Introduction: Pulmonary arteriovenous malformations (PAVMs) may not be amenable to treatment by embolisation or surgical resection, and many patients are left with significant hypoxaemia. Lung transplantation has been undertaken. There is no guidance on selection criteria.
Methods: To guide transplantation listing assessments, the outcomes of the six patients who had been considered for transplantation were compared with a similarly hypoxaemic patient group recruited prospectively between 2005 and 2016 at the same UK institution.
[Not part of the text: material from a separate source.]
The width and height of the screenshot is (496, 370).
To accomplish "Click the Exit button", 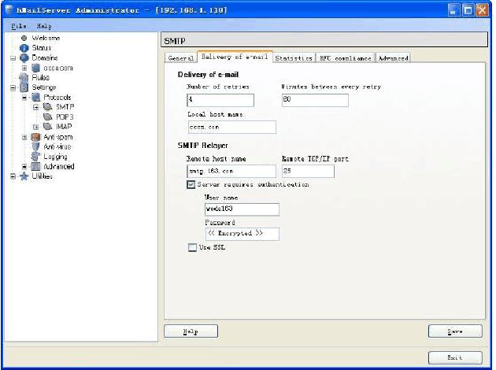I will (454, 357).
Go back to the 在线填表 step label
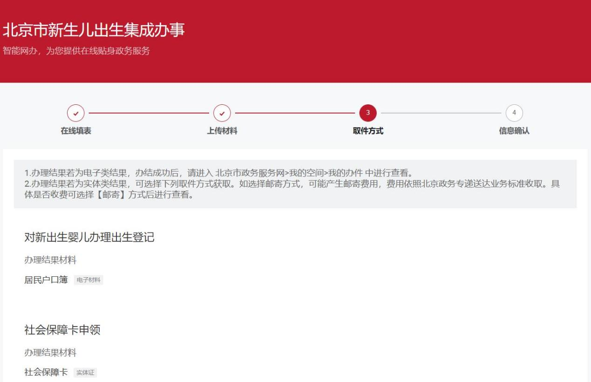Screen dimensions: 591x382 click(76, 131)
Results: Six patients had been formally considered for lung transplantation purely for PAVMs. One underwent a single lung transplantation for diffuse PAVMs and died within 4 weeks of surgery. The other five were not transplanted, in four cases at the patients' request. Their current survival ranges from 16 to 27 (median 21) years post-transplant assessment. Of 444 consecutive patients with PAVMs recruited between 2005 and 2016, 42 were similarly hypoxaemic to the 'transplant-considered' cohort (SaO2 <86.5%). Hypoxaemic cohorts maintained arterial oxygen content (CaO2) through secondary erythrocytosis and higher haemoglobin. The 'transplant-considered' cohort had similar CaO2 to the hypoxaemic comparator group, but higher Medical Research Council (MRC) dyspnoea scores (p=0.023), higher rates of cerebral abscesses (p=0.0043) and higher rates of venous thromboemboli (p=0.0009) that were evident before and after the decision to list for transplantation.
Conclusions: The non-transplanted patients demonstrated marked longevity. Symptoms and comorbidities were better predictors of health than oxygen measurements. While a case-by-case decision, weighing survival estimates and quality of life will help patients in their decision making, the data suggest a very strong case must be made before lung transplantation is considered.
Keywords: Ambulatory Oxygen Therapy; Imaging/CT MRI etc; Lung Transplantation; Paediatric Lung Disaese; Rare lung diseases; Systemic disease and lungs; Thoracic Surgery.